All of these problems together mean that it is very hard at the moment to write PHP software which can support encodings and Unicode. Even worse, if this software has to run on a typical PHP install, then you can forget about implementing anything more than simple pass-through behaviour as far as text is concerned.

Proposed solution

Unfortunately, PHP is very hot on backwards compatibility, so significant changes to the existing string API are pretty much out of the question. New types and APIs need to be introduced which offer a complete, consistent and flexible solution for dealing with encodings and Unicode.

  1. PHP needs a new Unicode text string type which is separate from the classic byte string.
    This type, let's call it ustring, would represent a string of Unicode text.

    Internally, it would be stored using one of the UTF's. In the interests of internal processing efficiency, UTF-16 is probably the best choice, but UTF-8 can be considered as well as it is the most popular UTF on the web today. In that case, outputting UTF-8 could be done without any conversion. On the other hand, the complicated bit patterns and variability of UTF-8 mean that it is harder to find character boundaries and such. Looking at how languages like Perl and Python approach this is a good idea. After all, they've had Unicode strings for quite some time.

    To distinguish ustrings from plain strings when defined, a syntax similar to C could be introduced, for example U"This is a Unicode string". This syntax would support \u####, \U######## and \x{#..} notation for defining characters by codepoint inside the string.

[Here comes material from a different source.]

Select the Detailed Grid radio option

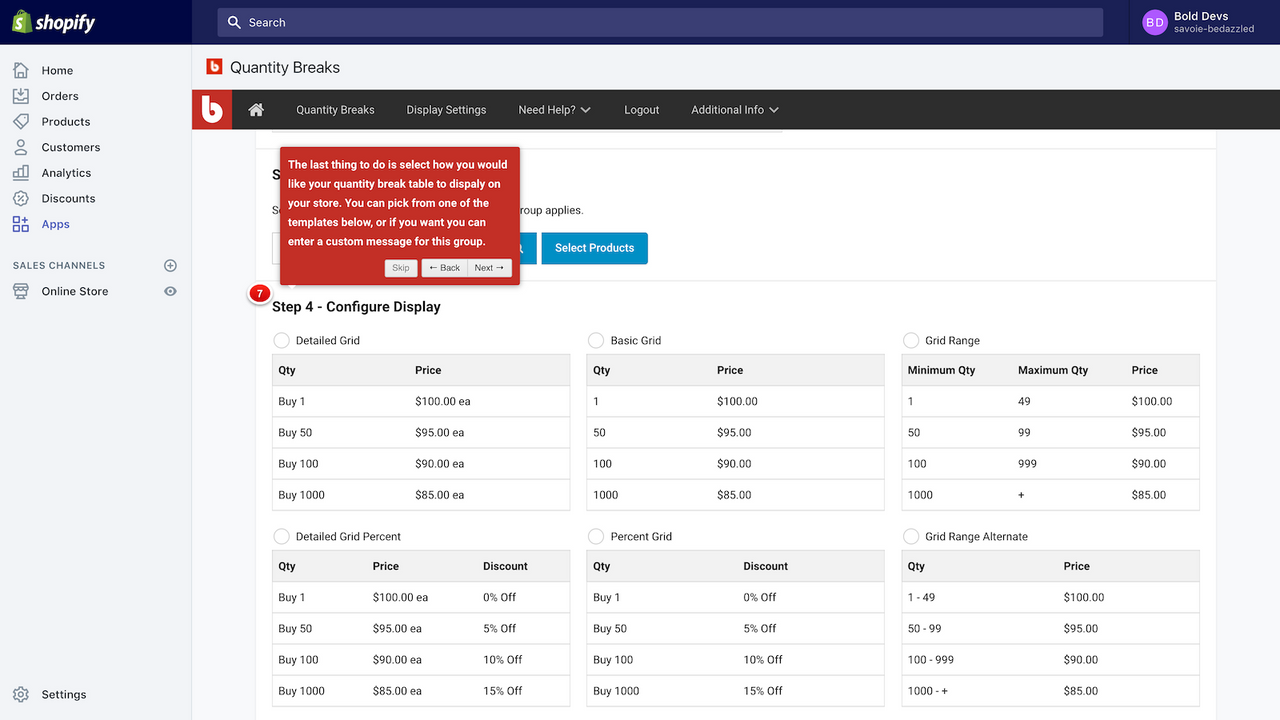[282, 340]
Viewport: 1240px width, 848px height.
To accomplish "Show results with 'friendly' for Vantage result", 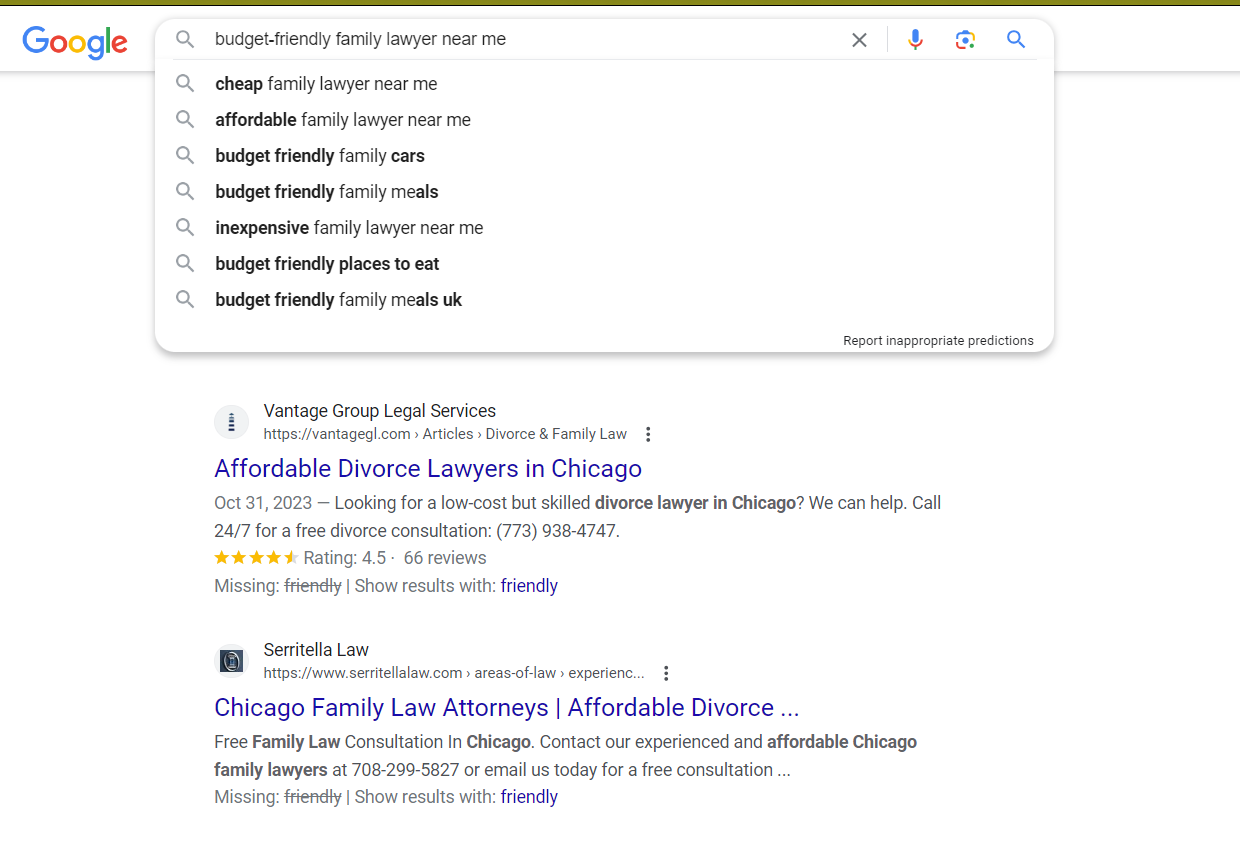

    Using the {} operator on a ustring would return ints, not chars. To reduce confusion, perhaps a uchar type could be introduced specifically for handling Unicode codepoints. As the Unicode codespace is only 21-bit wide, there would be subtle differences between uchar and int, though both would probably be stored as 32-bit.

    For backwards compatibility, plain quoted strings would remain used for byte strings, although it might be interesting to define a B"This is a byte string" notation, while providing a configurable option for choosing which type of string is assumed when there is no prefix. As Unicode usage would become more widespread, it would be nice to not have to litter your code with U's everywhere.

    Though the internal encoding would be fixed to one of the UTF's, the external encoding might vary (and would be configurable through an API). When casting a ustring to a string, a conversion would take place from the internal encoding to the external one, and vice-versa. It remains to be seen which type takes precedence when both are mixed together (e.g. $string = U"Unicode" . "Bytes").

  2. PHP needs a new Unicode string API.
    This API would contain a selection of functions from both the plain String API as well as the Mbstring API, but would have a simpler and more logical naming convention. For example, making all ustring functions start with ustr_. Each of these would accept a ustring where the current ones accept a plain string.

    External APIs, like the PCRE library, could choose whether to accept string, ustring or both. For example for PCRE, it makes sense to replace the PHP-proprietary /u modifier with a simple string type check instead.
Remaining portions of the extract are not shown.